Я абсолютно не знал, что посоветовать.

«Может, вам с ней поговорить? — стеснительно предложила Крыльцова. — Почему-то Оля вас упоминала». — «Меня?» — поразился я. — «Да, она читала ваши книги». — «Что ж, я готов. Только…» — «Только я ещё раз у неё спрошу» — закончила мою незавершённую фразу она.

Но Ольга отказалась со мной встретиться. Не знаю, по какой причине. Честно говоря, самого меня пугала эта встреча, её исповедь: ну, в самом деле, чем я мог её утешить, к чему призвать?.. И вообще: мог ли я по-настоящему ей помочь, если она отвергает законные пути отмщения? Посочувствовать, обругав творимый в стране беспредел? Но это всё пусто; ничто! Надо ведь разоблачать, наказывать, заточать в тюрьмы, строго держать в неволе гнусных преступников, особенно садистов, насильников…

Но!
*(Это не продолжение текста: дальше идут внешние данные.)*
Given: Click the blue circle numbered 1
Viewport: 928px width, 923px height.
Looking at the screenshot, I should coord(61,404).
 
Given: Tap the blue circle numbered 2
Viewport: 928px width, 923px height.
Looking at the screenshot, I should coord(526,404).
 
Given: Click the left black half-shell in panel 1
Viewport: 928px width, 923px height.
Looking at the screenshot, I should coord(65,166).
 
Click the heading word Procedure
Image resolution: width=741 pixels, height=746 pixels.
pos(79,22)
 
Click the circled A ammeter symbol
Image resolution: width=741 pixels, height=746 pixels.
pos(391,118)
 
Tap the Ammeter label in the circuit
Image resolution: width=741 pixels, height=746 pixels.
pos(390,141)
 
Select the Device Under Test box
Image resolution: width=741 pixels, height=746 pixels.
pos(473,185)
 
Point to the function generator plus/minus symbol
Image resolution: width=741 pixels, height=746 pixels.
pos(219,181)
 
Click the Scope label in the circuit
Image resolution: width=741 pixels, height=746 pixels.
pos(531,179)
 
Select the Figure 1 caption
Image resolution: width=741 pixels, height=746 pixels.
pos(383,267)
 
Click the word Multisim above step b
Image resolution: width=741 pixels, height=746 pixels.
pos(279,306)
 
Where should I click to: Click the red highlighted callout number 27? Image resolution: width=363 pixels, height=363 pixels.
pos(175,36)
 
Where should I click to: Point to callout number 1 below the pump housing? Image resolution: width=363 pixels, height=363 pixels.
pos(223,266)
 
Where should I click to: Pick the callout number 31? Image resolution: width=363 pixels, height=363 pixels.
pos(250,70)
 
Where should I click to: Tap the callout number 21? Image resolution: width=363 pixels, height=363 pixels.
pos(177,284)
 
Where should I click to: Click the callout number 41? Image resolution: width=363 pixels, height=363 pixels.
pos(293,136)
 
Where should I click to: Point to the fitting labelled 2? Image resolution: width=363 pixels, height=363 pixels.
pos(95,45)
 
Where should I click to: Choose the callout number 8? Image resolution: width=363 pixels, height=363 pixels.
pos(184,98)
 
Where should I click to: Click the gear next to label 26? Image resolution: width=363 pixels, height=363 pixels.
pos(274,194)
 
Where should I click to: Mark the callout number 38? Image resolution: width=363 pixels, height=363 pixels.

Если я уговорю её возбудить уголовное дело, думалось мне, то каковы будут последствия?.. Разрушение семьи, позор… И вероятное убийство, и вероятное самоубийство… Нет, в самом деле, патовая ситуация, безысходная… Вот и получается то, к чему она сама пришла: лучше сохранять в тайне, — пытаться забыть, вычеркнуть из памяти… И не сойти с ума… Но — удастся ли? Хватит ли душевных сил?..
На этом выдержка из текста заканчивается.